The response must reproduce every record below without alteration.
=== Begin Enclosure ===
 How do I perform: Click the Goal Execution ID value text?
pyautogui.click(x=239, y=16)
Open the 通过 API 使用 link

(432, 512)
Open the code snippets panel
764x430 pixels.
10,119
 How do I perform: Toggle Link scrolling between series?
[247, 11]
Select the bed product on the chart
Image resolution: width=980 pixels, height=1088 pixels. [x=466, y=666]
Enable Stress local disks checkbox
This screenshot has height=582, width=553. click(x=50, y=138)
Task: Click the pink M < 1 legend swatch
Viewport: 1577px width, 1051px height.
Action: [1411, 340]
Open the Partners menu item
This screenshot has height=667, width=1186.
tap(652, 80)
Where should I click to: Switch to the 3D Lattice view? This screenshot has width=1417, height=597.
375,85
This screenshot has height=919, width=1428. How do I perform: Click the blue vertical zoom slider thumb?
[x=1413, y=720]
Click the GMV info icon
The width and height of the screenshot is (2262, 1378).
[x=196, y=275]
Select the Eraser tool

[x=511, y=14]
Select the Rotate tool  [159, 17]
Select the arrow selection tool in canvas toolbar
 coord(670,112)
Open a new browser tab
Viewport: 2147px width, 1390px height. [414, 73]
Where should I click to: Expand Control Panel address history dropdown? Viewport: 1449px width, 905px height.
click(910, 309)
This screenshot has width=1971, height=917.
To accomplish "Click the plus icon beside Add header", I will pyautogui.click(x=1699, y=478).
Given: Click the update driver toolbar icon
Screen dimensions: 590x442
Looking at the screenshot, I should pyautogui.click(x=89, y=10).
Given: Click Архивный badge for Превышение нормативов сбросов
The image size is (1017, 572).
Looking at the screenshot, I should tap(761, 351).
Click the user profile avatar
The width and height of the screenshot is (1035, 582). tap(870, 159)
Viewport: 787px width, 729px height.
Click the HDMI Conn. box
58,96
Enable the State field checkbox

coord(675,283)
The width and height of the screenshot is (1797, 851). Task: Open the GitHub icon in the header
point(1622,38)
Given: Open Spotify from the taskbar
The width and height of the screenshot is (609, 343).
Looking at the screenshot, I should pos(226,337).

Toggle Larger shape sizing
=== End Enclosure ===
YOUR SOLUTION:
 How do I perform: Click the Goal Execution ID value text?
pyautogui.click(x=239, y=16)
Open the 通过 API 使用 link

(432, 512)
Open the code snippets panel
764x430 pixels.
10,119
 How do I perform: Toggle Link scrolling between series?
[247, 11]
Select the bed product on the chart
Image resolution: width=980 pixels, height=1088 pixels. [x=466, y=666]
Enable Stress local disks checkbox
This screenshot has height=582, width=553. click(x=50, y=138)
Task: Click the pink M < 1 legend swatch
Viewport: 1577px width, 1051px height.
Action: [1411, 340]
Open the Partners menu item
This screenshot has height=667, width=1186.
tap(652, 80)
Where should I click to: Switch to the 3D Lattice view? This screenshot has width=1417, height=597.
375,85
This screenshot has height=919, width=1428. How do I perform: Click the blue vertical zoom slider thumb?
[x=1413, y=720]
Click the GMV info icon
The width and height of the screenshot is (2262, 1378).
[x=196, y=275]
Select the Eraser tool

[x=511, y=14]
Select the Rotate tool  [159, 17]
Select the arrow selection tool in canvas toolbar
 coord(670,112)
Open a new browser tab
Viewport: 2147px width, 1390px height. [414, 73]
Where should I click to: Expand Control Panel address history dropdown? Viewport: 1449px width, 905px height.
click(910, 309)
This screenshot has width=1971, height=917.
To accomplish "Click the plus icon beside Add header", I will pyautogui.click(x=1699, y=478).
Given: Click the update driver toolbar icon
Screen dimensions: 590x442
Looking at the screenshot, I should pyautogui.click(x=89, y=10).
Given: Click Архивный badge for Превышение нормативов сбросов
The image size is (1017, 572).
Looking at the screenshot, I should tap(761, 351).
Click the user profile avatar
The width and height of the screenshot is (1035, 582). tap(870, 159)
Viewport: 787px width, 729px height.
Click the HDMI Conn. box
58,96
Enable the State field checkbox

coord(675,283)
The width and height of the screenshot is (1797, 851). Task: Open the GitHub icon in the header
point(1622,38)
Given: Open Spotify from the taskbar
The width and height of the screenshot is (609, 343).
Looking at the screenshot, I should pos(226,337).

Toggle Larger shape sizing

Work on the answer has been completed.